→ Exercise aim:
Without changing a single character, write out every record below.

(Beginning of Exercise materials)

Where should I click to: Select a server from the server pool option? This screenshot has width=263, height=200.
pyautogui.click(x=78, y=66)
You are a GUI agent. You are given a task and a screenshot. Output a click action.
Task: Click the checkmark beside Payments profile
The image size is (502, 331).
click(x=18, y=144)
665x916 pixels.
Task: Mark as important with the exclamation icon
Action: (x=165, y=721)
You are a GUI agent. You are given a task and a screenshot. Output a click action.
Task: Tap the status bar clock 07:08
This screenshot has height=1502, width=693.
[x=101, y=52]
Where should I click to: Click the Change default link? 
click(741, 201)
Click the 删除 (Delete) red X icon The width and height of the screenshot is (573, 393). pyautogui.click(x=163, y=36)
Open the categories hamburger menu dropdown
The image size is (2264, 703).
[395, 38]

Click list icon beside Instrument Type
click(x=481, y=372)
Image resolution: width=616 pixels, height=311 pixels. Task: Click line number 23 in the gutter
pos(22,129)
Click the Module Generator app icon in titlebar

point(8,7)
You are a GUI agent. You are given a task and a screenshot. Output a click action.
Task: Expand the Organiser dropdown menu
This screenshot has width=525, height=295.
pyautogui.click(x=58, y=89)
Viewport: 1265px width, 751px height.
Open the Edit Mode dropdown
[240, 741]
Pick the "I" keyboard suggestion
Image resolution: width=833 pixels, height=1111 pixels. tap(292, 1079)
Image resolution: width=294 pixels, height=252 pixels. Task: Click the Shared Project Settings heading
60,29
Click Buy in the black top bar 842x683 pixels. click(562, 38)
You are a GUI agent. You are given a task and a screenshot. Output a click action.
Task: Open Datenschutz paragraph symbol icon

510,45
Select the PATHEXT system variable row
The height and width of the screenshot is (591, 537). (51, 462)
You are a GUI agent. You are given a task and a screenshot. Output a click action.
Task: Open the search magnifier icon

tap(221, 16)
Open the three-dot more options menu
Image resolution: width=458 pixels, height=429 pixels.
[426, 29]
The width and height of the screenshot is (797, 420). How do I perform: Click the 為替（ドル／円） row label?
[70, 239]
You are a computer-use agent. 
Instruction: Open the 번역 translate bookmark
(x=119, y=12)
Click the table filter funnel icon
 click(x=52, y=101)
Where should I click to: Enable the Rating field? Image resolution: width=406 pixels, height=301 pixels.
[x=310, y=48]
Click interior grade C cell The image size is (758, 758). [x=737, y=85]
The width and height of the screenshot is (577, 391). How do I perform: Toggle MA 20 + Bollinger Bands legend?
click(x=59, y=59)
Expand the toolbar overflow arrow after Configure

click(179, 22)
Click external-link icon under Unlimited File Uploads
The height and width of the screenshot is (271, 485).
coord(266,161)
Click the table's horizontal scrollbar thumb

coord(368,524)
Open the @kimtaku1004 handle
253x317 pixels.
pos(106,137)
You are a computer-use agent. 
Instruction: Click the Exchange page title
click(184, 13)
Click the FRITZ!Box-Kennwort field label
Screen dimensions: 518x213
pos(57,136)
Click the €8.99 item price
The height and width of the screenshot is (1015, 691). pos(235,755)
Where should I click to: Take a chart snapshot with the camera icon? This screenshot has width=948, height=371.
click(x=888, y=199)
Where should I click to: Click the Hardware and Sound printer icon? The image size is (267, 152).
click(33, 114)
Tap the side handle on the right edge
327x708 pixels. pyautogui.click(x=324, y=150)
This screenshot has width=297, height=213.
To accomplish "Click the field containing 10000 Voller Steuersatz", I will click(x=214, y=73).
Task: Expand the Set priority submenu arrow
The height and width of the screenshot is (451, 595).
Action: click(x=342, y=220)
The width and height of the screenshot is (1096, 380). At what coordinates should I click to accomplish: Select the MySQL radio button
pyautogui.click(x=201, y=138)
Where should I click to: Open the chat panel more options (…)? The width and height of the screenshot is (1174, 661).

(End of Exercise materials)

→ Reply:
Where should I click to: Select a server from the server pool option? This screenshot has width=263, height=200.
pyautogui.click(x=78, y=66)
You are a GUI agent. You are given a task and a screenshot. Output a click action.
Task: Click the checkmark beside Payments profile
The image size is (502, 331).
click(x=18, y=144)
665x916 pixels.
Task: Mark as important with the exclamation icon
Action: (x=165, y=721)
You are a GUI agent. You are given a task and a screenshot. Output a click action.
Task: Tap the status bar clock 07:08
This screenshot has height=1502, width=693.
[x=101, y=52]
Where should I click to: Click the Change default link? 
click(741, 201)
Click the 删除 (Delete) red X icon The width and height of the screenshot is (573, 393). pyautogui.click(x=163, y=36)
Open the categories hamburger menu dropdown
The image size is (2264, 703).
[395, 38]

Click list icon beside Instrument Type
click(x=481, y=372)
Image resolution: width=616 pixels, height=311 pixels. Task: Click line number 23 in the gutter
pos(22,129)
Click the Module Generator app icon in titlebar

point(8,7)
You are a GUI agent. You are given a task and a screenshot. Output a click action.
Task: Expand the Organiser dropdown menu
This screenshot has width=525, height=295.
pyautogui.click(x=58, y=89)
Viewport: 1265px width, 751px height.
Open the Edit Mode dropdown
[240, 741]
Pick the "I" keyboard suggestion
Image resolution: width=833 pixels, height=1111 pixels. tap(292, 1079)
Image resolution: width=294 pixels, height=252 pixels. Task: Click the Shared Project Settings heading
60,29
Click Buy in the black top bar 842x683 pixels. click(562, 38)
You are a GUI agent. You are given a task and a screenshot. Output a click action.
Task: Open Datenschutz paragraph symbol icon

510,45
Select the PATHEXT system variable row
The height and width of the screenshot is (591, 537). (51, 462)
You are a GUI agent. You are given a task and a screenshot. Output a click action.
Task: Open the search magnifier icon

tap(221, 16)
Open the three-dot more options menu
Image resolution: width=458 pixels, height=429 pixels.
[426, 29]
The width and height of the screenshot is (797, 420). How do I perform: Click the 為替（ドル／円） row label?
[70, 239]
You are a computer-use agent. 
Instruction: Open the 번역 translate bookmark
(x=119, y=12)
Click the table filter funnel icon
 click(x=52, y=101)
Where should I click to: Enable the Rating field? Image resolution: width=406 pixels, height=301 pixels.
[x=310, y=48]
Click interior grade C cell The image size is (758, 758). [x=737, y=85]
The width and height of the screenshot is (577, 391). How do I perform: Toggle MA 20 + Bollinger Bands legend?
click(x=59, y=59)
Expand the toolbar overflow arrow after Configure

click(179, 22)
Click external-link icon under Unlimited File Uploads
The height and width of the screenshot is (271, 485).
coord(266,161)
Click the table's horizontal scrollbar thumb

coord(368,524)
Open the @kimtaku1004 handle
253x317 pixels.
pos(106,137)
You are a computer-use agent. 
Instruction: Click the Exchange page title
click(184, 13)
Click the FRITZ!Box-Kennwort field label
Screen dimensions: 518x213
pos(57,136)
Click the €8.99 item price
The height and width of the screenshot is (1015, 691). pos(235,755)
Where should I click to: Take a chart snapshot with the camera icon? This screenshot has width=948, height=371.
click(x=888, y=199)
Where should I click to: Click the Hardware and Sound printer icon? The image size is (267, 152).
click(33, 114)
Tap the side handle on the right edge
327x708 pixels. pyautogui.click(x=324, y=150)
This screenshot has width=297, height=213.
To accomplish "Click the field containing 10000 Voller Steuersatz", I will click(x=214, y=73).
Task: Expand the Set priority submenu arrow
The height and width of the screenshot is (451, 595).
Action: click(x=342, y=220)
The width and height of the screenshot is (1096, 380). At what coordinates should I click to accomplish: Select the MySQL radio button
pyautogui.click(x=201, y=138)
Where should I click to: Open the chat panel more options (…)? The width and height of the screenshot is (1174, 661).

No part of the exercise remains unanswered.